Saint Patrick Catholic Church, Honolulu is a parish in the Kaimuki district, in the East Honolulu Vicariate of the Roman Catholic Diocese of Honolulu, Hawaii. The church was consecrated under the title of St. Patrick, Bishop of Armagh. Its Romanesque architecture, as well as its fine ecclesiastical appointments such as stained glass windows and pipe organ, are attractive to prospective couples seeking nuptial rites.

Although it falls under the jurisdiction of the Bishop of Honolulu, the parish is owned by the Fathers and Brothers of the Sacred Hearts (Picpus) through papal indult and in recognition of the missionary efforts of the Picpus congregation in establishing the church in the Hawaiian Islands. The church is frequently the site of religious professions, ordinations and obsequies for the members of the Hawaiian Province of the Picpus congregation.

==Church, Monastery and Rectory==
Msgr. Libert Boeynaems, SS.CC., Bishop of the Titular See of Zeugma and Vicar Apostolic of the Hawaiian Islands, acquired the land on dry, rocky volcanic slope of Kaimuki for a church in 1901. Meanwhile, the Sisters of the Sacred Hearts acquired a lot just west of the church lot and in 1909 had their convent and their school (Academy of the Sacred Hearts of Jesus and Mary) blessed. By 1917, Kaimuki was developed and the convent chapel, dedicated under the title of Saint Margaret Mary Alacoque was open to the public for Sunday worship. A church was needed and the Vicar Apostolic instructed Father Athanasius Bous, SS.CC., to initiate work on building a new church for Kaimuki, securing the services of architect, R. A. Fishbourne. A Romanesque cruciform structure was completed in 1929 and was solemnly dedicated on February 10, 1929, by Msgr.

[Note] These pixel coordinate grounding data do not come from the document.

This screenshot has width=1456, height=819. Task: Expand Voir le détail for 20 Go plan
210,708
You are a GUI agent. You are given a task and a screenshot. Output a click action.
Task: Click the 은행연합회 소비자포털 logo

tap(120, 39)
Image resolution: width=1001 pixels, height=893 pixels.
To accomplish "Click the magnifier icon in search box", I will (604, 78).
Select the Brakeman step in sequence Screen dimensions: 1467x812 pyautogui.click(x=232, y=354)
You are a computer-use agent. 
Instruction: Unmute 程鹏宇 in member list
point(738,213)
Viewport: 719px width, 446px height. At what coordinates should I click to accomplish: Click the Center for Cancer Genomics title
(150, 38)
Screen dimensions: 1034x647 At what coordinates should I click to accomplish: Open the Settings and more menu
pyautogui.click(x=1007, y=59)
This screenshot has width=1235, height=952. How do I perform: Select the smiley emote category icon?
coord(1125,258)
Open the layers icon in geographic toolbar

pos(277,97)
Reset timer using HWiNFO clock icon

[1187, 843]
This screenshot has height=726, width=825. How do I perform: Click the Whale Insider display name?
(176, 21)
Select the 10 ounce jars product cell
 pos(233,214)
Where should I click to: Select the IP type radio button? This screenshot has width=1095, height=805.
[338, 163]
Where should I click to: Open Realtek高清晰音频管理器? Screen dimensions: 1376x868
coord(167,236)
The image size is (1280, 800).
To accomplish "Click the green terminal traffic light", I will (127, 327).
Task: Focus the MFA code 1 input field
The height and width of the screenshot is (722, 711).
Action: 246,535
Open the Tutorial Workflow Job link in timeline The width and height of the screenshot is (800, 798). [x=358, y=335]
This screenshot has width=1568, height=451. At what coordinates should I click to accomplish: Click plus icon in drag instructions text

Stephen Peter Alencastre, SS.CC., Bishop of the Titular See of Arabissus and the (final) Vicar Apostolic of the Hawaiian Islands. The church was furnished with stained glass windows and two bells from Brussels. Statues, altars, pulpit and vestments were donated by parishioners. With the installation of a pipe organ, the church was complete.

Following the Second World War, Father Andrew LaRiviere, SS.CC., transformed the front of the church property into an open space suitable for parking on Sundays. In 1935 a passing Benedictine monk drew a set of plans for a monastery for the priests and brothers of the Sacred Hearts congregation. The plan came to fruition and a monastery-rectory consonant with the church's Romanesque architecture served the church until 1963, when pastor Father Albert Leunens, SS.CC., constructed a new rectory in the Romanesque style made separate from the monastery.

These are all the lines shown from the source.